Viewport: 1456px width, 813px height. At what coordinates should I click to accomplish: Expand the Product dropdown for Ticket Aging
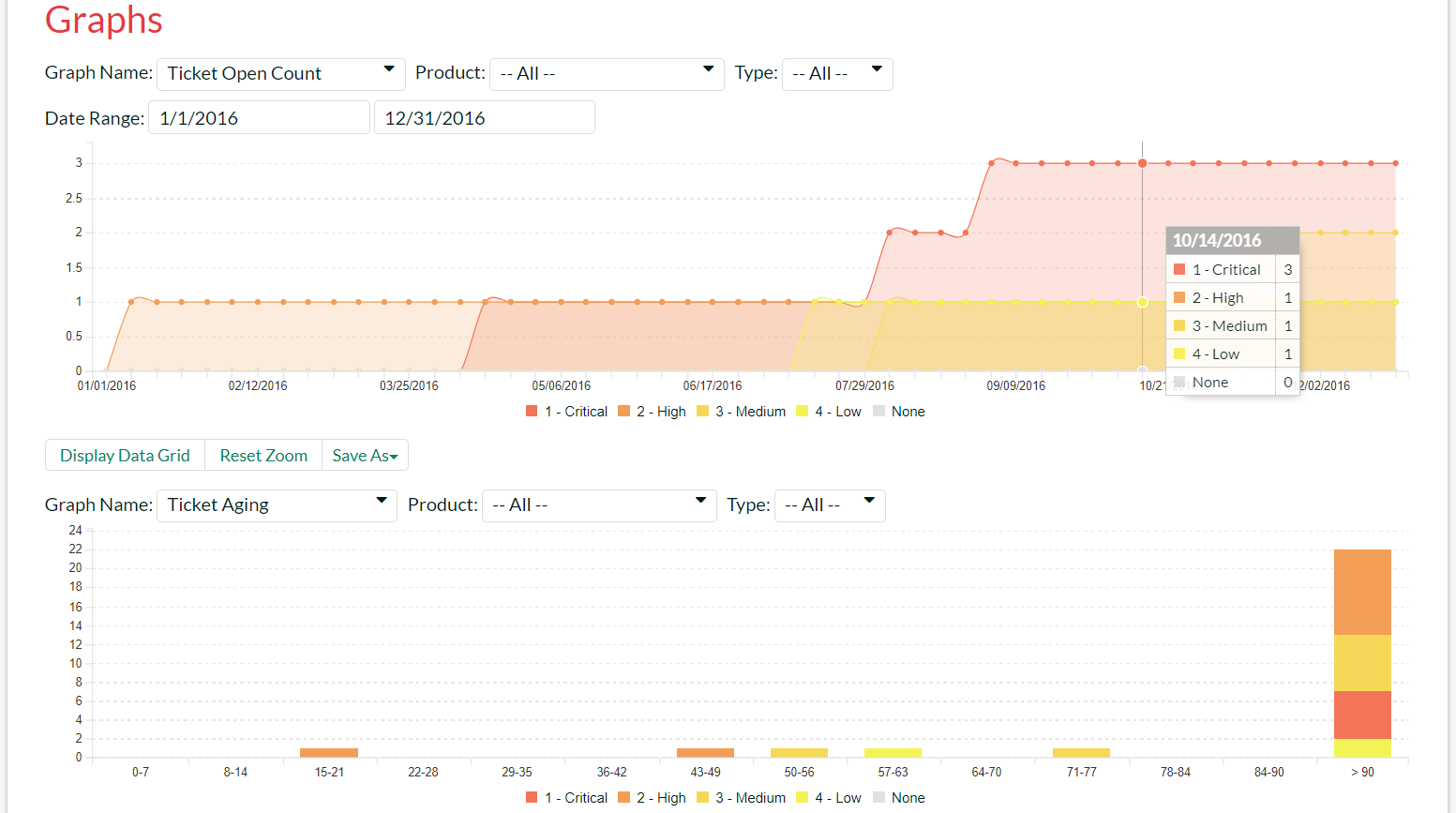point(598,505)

--------------------------------------------------

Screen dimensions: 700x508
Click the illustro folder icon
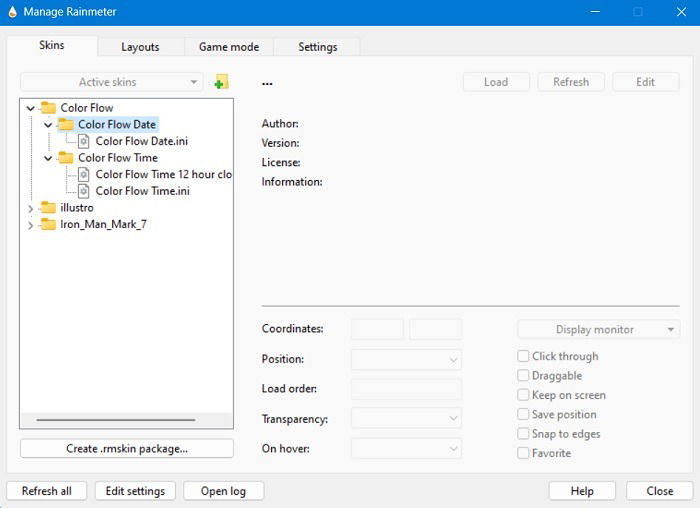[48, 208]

--------------------------------------------------

• **To be done**
Can you scale the data starting with the line that contains "Viewport: 1456px width, 813px" and going on through the line that contains "point(598,505)"? Give those lines again in full, with each answer coordinate multiplied by 2.45 and rounded to a whole number (halves rounded up), leaving every other number as it is and omitting the pictures.

• **Output for this task**
Viewport: 1456px width, 813px height. At what coordinates should I click to accomplish: Expand the Product dropdown for Ticket Aging
point(1465,1237)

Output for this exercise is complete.